Continuando la anterior nota escrita “Argentina: País farandulesco y adolescente” , se ha dado largada al programa de Tinelli con un arranque de 37 puntos de rating, algo impresionante para estos tiempos de la TV argentina. Podríamos analizar esto desde la lente exitista y decir que Tinelli es un fenómeno increíble que se reinventa a si mismo cada año, y contra todo pronostico, logra los mejores puntos de rating y los sostiene a lo largo de más de 20 años. En verdad desde ese enfoque, y en honor a la verdad, Tinelli es un showman que ha trabajado arduamente en crear un show con todos los condimentos que excitan al televidente argentino: escándalos, bailes sensuales, agresiones, descalificaciones y chismes, adobados con la gelatinosa idea de hacer el bien por una causa honorable y generosa.

Aunque también, y es el propósito de este articulo, es introducir la lente psicológica, para comprender el fenómeno de Tinelli y porque se mantiene a lo largo de tantos años en Argentina. Veamos las razones mas claras por las cuales como país seguimos eligiendo consumir al ”fenómeno” de Tinelli

  1. Tenemos una inteligencia emocional colectiva adolescente: Como argentinos nos gusta transgredir y hemos hecho de eso un acto cultural aceptable. Ya no nos asusta ni escandaliza ciertas actitudes de referentes públicos, políticos y mediáticos.

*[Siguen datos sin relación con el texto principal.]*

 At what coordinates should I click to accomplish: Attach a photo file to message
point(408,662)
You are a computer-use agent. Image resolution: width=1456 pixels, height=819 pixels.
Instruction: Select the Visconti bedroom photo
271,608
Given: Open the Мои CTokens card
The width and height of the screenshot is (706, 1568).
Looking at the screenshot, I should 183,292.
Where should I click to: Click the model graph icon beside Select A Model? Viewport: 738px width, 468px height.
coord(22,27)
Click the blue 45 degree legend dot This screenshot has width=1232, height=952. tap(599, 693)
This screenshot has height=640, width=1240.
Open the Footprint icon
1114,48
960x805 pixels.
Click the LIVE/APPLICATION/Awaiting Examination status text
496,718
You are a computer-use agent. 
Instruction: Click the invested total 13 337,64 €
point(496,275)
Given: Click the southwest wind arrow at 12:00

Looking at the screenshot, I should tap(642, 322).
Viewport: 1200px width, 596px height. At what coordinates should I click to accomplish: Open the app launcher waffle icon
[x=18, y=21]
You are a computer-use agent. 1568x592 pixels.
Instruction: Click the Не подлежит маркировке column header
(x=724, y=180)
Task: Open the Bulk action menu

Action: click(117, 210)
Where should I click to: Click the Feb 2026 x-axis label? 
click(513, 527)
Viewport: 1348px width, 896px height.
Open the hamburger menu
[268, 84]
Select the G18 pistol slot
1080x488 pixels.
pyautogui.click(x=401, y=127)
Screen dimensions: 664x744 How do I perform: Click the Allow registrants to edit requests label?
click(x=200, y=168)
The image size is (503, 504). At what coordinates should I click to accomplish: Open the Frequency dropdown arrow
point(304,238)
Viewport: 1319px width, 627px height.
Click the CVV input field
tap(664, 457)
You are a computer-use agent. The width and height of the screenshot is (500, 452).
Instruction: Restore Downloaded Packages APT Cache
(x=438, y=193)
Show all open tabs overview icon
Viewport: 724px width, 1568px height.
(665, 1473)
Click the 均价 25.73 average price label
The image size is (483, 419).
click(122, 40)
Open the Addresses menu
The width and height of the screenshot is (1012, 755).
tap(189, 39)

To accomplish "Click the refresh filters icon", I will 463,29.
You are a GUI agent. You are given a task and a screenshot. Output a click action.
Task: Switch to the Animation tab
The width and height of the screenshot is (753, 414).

Más bien caemos en un sopor y nos olvidamos. Frente a eso, Tinelli y sus actitudes de cancherito seductor, encajan con el imaginario colectivo argentino del “ídolo canchero y capanga” que sobra a los demás. Sin ir mas lejos, en la presentación de la nueva edición de “Bailando por un sueño”, aparecieron políticos prestándose al ridículo, como si fuese adecuado que la función política sea graciosa en Argentina.

  1. Nos hemos habituado a una degradación moral: Aunque suene cliche, el paso de los años ha ido degradando la cultura en Argentina a nivel mediático, con lo cual han proliferado los programas de chimentos. El programa de Tinelli ha ido subiendo la apuesta por lo chabacano, agresivo, escandaloso y sexual. Frente a eso, ha habido voces de repudio, que luego fueron acallándose a medida que la “matrix argentina” ha ido predominando. Conclusión, Tinelli apuesta fuerte por un coctel que sabe que como argentinos podemos rechazar, hasta vernos seriamente perjudicados, pero en un nivel intimo nos entretiene y nos distrae de los terribles sucesos de corrupción que están aconteciendo sin explicaciones adultas ni responsables a los habitantes.

  1. Admiramos la viveza y arrogancia: Si vamos a otro país, podemos identificar fácilmente a un grupo de argentinos, por la manera sobradora de querer resaltar y lucirnos como si fuésemos los vivos y estuviésemos de vuelta de todo. Tinelli encarna esto con suma habilidad, luciendo dotes de titiritero que manipula hábilmente todo, para que haya peleas, conflictos y el, hombre tierno y dulce, se corre a un lado. Resultado: un show con poco aprecio del baile, y mucho escándalo mediático que deja pegado al televidente sin capacidad de razonar.

  1. Nos gusta ser maltratados: Hemos estado bajo un gobierno kirchnerista que ha hecho el culto al maltrato, prepotencia y violencia, encima que han robado de manera aberrante. El jurado del programa de Minelli encarna esas características, maltratando a bailarines y haciendo de eso un show. Resultado, el televidente cree que es normal el agravio, la descalificación y agresión hacia otro. Todo queda manchado. Nadie sale indemne.

  1. Tenemos un nivel de insatisfacción sexual colectiva: seamos sinceros…si realmente cada uno se conectase con amor y  placer en el sexo… ¿cual sería la necesidad de mirar un programa que vende sexo y sensualidad a nivel berreta? Como psicólogo encuentro que las personas que destinan tiempo a mirar Bailando por un sueño cada noche, pueden adolecer de placer en sus vidas y por eso, pueden quedarse durante hora y media, viendo ese programa. En vez de mirar sexualidad barata, ¿porque no la practicamos en nuestra vida?

Por supuesto esta nota no es contra Tinelli. El no es culpable de esto que nos sucede. Somos nosotros quienes apostamos  por su figura y alimentamos nuestro propio ego, arrogancia y viveza criolla, sin darnos cuenta que eso nos perjudica. Ver a Tinelli puede se un entretenimiento aparentemente inofensivo que esconde nuestra propia inmadurez como nación.